Exercise Induced Hyperglycemia: Symptoms & Treatment

Instructor: Allison Satorski

Allison Satorski has a Masters degree in Public Health with a concentration in health education and assists in teaching both undergraduate and graduate public health courses.

In this lesson exercise-induced hyperglycemia will be discussed. The lesson will go over what exercise-induced hyperglycemia is, what symptoms may be present, and how it is diagnosed. Treatment options will also be discussed.

What is Exercise-Induced Hyperglycemia?

You go out for a run and halfway through you start to feel lightheaded, have blurred vision, and trouble concentrating. There are multiple things that could be wrong, but one likely cause is exercise-induced hyperglycemia. Hyperglycemia is the medical term for high blood sugar. Usually symptoms are not present until the blood sugar reaches over 200mg/dl. A normal blood sugar is usually between 70-99mg/dl.

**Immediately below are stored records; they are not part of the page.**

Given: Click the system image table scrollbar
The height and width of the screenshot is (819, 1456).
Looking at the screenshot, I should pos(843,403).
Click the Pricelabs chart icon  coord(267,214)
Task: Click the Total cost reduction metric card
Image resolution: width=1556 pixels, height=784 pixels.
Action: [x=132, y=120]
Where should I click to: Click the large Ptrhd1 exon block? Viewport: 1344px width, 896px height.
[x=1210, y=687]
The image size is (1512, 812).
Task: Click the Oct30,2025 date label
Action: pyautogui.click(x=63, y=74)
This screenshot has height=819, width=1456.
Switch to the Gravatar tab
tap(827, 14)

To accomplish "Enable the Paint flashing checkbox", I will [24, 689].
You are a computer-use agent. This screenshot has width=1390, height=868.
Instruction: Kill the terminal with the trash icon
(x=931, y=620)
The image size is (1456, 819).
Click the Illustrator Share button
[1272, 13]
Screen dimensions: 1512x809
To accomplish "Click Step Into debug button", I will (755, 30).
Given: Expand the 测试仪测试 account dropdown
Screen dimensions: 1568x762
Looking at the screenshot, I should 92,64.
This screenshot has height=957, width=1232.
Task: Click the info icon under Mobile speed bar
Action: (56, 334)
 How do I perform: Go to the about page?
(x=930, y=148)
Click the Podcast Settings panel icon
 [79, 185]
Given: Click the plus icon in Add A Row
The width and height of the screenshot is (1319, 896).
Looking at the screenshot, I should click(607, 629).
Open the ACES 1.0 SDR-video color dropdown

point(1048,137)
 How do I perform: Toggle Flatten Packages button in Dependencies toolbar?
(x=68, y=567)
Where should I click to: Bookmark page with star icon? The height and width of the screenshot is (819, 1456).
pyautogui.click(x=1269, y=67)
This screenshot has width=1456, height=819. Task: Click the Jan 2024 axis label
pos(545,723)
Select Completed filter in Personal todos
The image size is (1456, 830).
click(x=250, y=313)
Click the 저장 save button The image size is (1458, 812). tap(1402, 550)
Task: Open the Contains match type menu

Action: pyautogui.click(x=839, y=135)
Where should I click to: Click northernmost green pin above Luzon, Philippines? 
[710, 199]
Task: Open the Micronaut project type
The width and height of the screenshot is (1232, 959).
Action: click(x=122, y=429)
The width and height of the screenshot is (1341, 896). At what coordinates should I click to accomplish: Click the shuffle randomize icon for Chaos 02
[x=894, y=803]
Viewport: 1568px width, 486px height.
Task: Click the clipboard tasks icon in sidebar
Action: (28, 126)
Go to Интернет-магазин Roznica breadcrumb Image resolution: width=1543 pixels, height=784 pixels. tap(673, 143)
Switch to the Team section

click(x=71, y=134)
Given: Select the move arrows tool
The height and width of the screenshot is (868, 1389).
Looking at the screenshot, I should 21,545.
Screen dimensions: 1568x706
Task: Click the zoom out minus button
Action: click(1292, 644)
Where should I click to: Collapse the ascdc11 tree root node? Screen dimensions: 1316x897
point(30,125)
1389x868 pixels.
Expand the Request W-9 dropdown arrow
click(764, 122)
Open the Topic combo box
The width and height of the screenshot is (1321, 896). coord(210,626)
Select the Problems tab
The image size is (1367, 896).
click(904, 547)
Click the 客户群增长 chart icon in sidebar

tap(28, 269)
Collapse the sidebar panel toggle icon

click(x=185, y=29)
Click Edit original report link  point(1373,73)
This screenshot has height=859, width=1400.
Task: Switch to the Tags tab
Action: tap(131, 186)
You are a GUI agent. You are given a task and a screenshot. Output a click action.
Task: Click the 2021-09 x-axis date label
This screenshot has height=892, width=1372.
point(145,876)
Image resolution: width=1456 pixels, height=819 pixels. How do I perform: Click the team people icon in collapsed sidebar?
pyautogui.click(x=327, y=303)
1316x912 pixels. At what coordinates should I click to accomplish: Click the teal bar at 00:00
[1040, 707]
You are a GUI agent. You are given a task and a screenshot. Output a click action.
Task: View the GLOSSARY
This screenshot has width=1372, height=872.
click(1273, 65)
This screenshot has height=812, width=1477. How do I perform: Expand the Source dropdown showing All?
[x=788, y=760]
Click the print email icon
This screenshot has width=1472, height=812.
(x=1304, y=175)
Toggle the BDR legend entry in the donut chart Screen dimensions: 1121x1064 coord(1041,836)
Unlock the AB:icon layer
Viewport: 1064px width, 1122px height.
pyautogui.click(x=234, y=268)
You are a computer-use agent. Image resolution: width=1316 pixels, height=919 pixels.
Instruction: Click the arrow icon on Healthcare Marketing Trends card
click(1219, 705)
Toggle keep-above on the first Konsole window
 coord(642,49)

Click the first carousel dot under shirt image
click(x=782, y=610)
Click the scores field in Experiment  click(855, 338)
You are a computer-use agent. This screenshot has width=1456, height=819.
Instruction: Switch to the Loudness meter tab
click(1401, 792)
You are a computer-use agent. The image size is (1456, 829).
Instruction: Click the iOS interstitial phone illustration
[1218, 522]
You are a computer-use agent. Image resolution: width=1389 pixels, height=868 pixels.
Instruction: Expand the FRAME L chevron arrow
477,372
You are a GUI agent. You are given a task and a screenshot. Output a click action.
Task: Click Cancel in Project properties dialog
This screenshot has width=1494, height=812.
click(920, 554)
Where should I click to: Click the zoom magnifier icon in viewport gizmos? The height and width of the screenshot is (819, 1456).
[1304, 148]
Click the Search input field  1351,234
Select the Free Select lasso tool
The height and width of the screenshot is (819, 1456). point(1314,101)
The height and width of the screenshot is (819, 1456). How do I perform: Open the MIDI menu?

Exercise-induced hyperglycemia is not very common. In fact, it is more common for people to suffer from exercise-induced hypoglycemia (or low blood sugar), since people who participate in long or strenuous exercises can break down too much glycogen, which can cause low blood sugar. On the other hand, exercise-induced hyperglycemia is common in those who have diabetes. If your body does not produce insulin correctly, this can cause glucose to rise, which causes hyperglycemia.


There are many different symptoms associated with hyperglycemia. For exercise-induced hyperglycemia, it is important to note that these symptoms will take place either during a strenuous workout or directly after finishing a workout or exercise. Any of the symptoms that are present during hyperglycemia can happen for exercise-induced hyperglycemia. Some of the main symptoms that may be felt are:

  • Trouble concentrating
  • Blurred vision
  • Headache
  • Feeling lightheaded
  • Increased thirst

If the hyperglycemia is severe, it can lead to coma and even death.

Getting a diagnosis

If you believe that you are experiencing symptoms of exercise-induced hyperglycemia, it is important to see your doctor. When seeing your doctor, he or she may ask you to describe the symptoms you may be having, and what activities you may be doing when the symptoms occur. Your doctor may have you get blood drawn, so that he or she may look at your glucose levels, as well as other levels in order to determine what may be causing the exercise-induced hyperglycemia.